It’s the perfect day for sitting under a blanket with coffee and a stash of biscuits, looking at more photogenic versions of Autumn than the one currently outside my window, all windlashed,rain sodden and dripping. As usual I uploaded the pictures days ago and then got distracted by stuff so that I’ve almost forgotten why I chose them. I also had to re-read my last post to remind myself of where things stood back then (September for goodness sake!).
Its a shame I got distracted because I know I chose this title and some of what I wanted to write about when I was walking alone on the fells this Tuesday which happened to be #WorldMentalHealthDay. I’d been reading this story about the yoga teacher Michael Stone and trying to sort out all the tangled assumptions and conclusions I’d come to when I first read it; an initial thought that it is often those with insurmountable problems of their own who end up in professions where they are attempting to help others, physician heal thyself. His is a sad story of a struggle with mental illness that he felt he had to keep secret and my own lazy reaction, despite my own struggles with the black dog, proves that “Culturally, we don’t have enough language to talk about this. Rather than feel the shame and tragedy of it, can we find questions? … What can we do for ourselves and others who have impulses or behaviours we cannot understand?” (statement by relatives)
So, as I walked I thought about how we’re all just doing our best to navigate the waters and sometimes it’s really not that easy- or easy to own up to our crappy navigation skills. We’re little islands full of hopes, fears, dreams, histories and insecurities and we all deal with it differently. Rumble strip? Well you know when you go a bit off course on the motorway and there’s that bit that makes it feel as though the wheel’s about to fall off and jolts you into consciousness?

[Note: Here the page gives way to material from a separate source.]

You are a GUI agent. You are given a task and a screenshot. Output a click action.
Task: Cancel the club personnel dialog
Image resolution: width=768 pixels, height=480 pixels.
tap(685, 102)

I felt a bit like that last month and the rumbling told me that I needed to stop being quite so hard on myself for not being “The Most Successful Artist Ever” or “Having the perfect job that enables me to pay back the parents and bail out the kids” and take on board a bit of the new age bullshit… trying to be outdoors (a little bit) everyday, doing yoga, eating green things and writing honestly.
Meanwhile in the idyllic edited highlights of the year we went paddling over a mirrored lake, so smooth that it was possible to feel vertigo as it appeared as though we were actually in the sky. The surface tension of the water held downy feathers, bone dry as if still falling through air and it seemed to curve up and away from us like the meniscus on an overfilled spirit measure. I did feel dizzy and being in the middle of the lake in the eerie stillness I had half a thought that Rupert might be planing to throw me in or what if the boat got a hole or what if it got foggy and we were lost, what if…? On the journey back from the pub it was almost dark and bats flittered about hunting, I hadn’t thought they would fly so far out over water. It felt like the last night of summer, like a night in a story and so in the dark, on the pebbly shore I jumped out of my clothes for a dip in the black water, giggling like a maniac.

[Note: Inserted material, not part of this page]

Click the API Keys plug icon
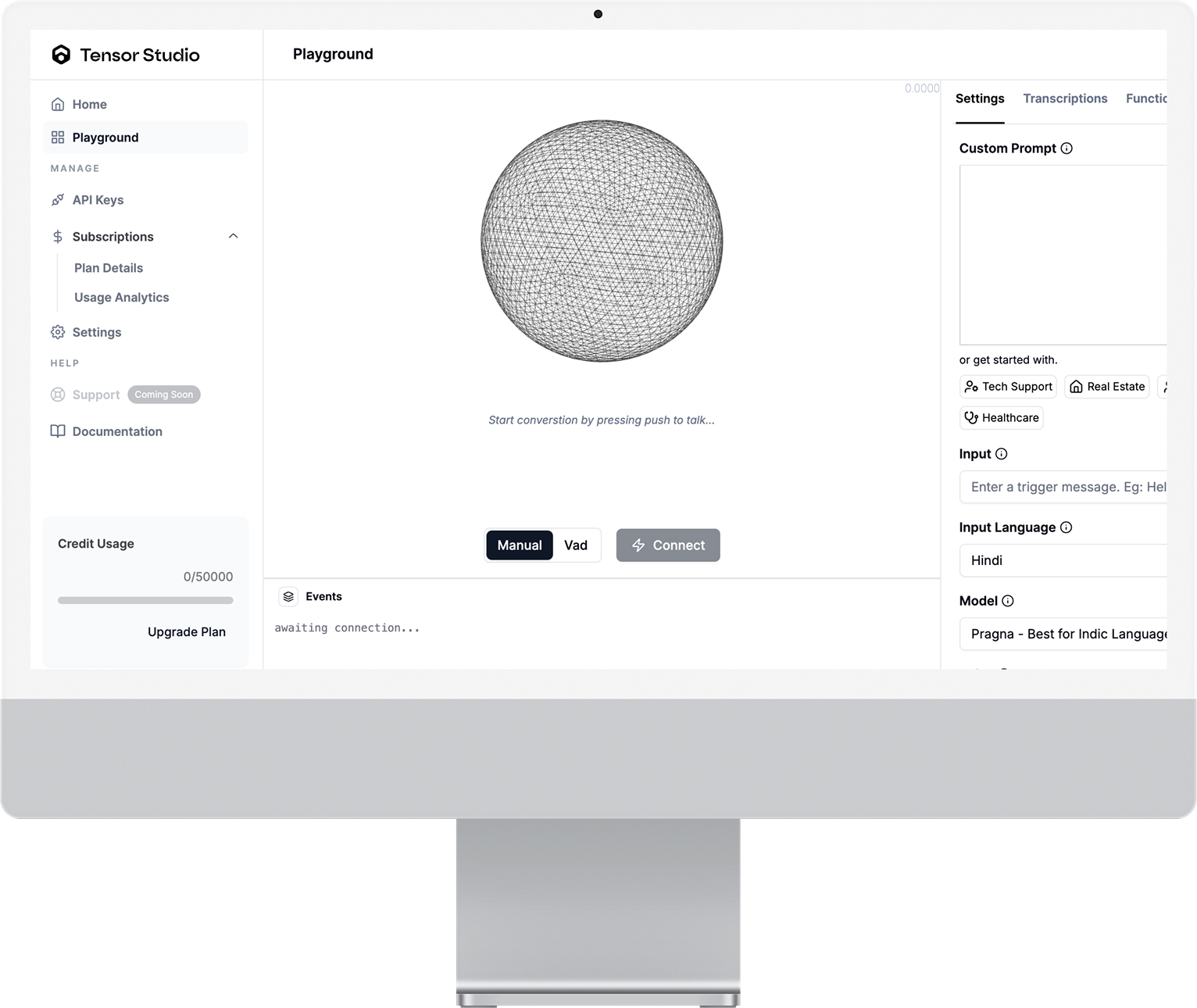The width and height of the screenshot is (1197, 1008). point(58,200)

Back on dry land the digital “painting” of the Jack Daw in the September blog post became a stencil for a print which will be at the Cumbria Printmakers/Cumbrian Sculptors “Poetic Vision“exhibition in Grasmere which opens on Sunday. It’s going to include some poetry chosen by the Wordsworth Trust and poetry readings. I’m really honoured that Polly Atkin allowed me to use her book title “Basic Nest Architecture” for this piece and will hopefully be reading from her poem Jack Daw.
After making my fingers very sore piercing and sewing the paper I have now found a proper tool for piercing holes which takes a bit of the pain away and makes the sewing part much more fun. I’ve got completely carried away on the more recent prints and it’s part of my new plan to make less work but to spend longer on each piece.
I found the perfect poem to go with this hare print, just a little too late to be included in the reading on the night but it will be credited on the print and in its title “The Leap From The Lea” none the less, with kind permission. It is by the writer Dom Conlon, a Twitter connection and can be seen here
Now you know the nights are drawing in and although it’s only 4.30 pm the weather has made it feel later. It’s time to make a cup of tea and bully the stove into life. It’s going to be a busy weekend and I’m really looking forward to it. Hopefully this little person will visit again at some point…
She is a Goldcrest, called Regulus regulus or King of Birds and I’ve never seen such a tiny little fairy bird in all my life. She banged her head on the window which is why she sat for long enough for me to grapple with my camera ( not long enough for me to learn how to focus obviously) but happily she was soon recovered and flew away.
Reading : Autumn by Ali Smith and this blog post by Laura from Elsie & Nell which says a lot of what also I feel about the difficulties of being a small creative business.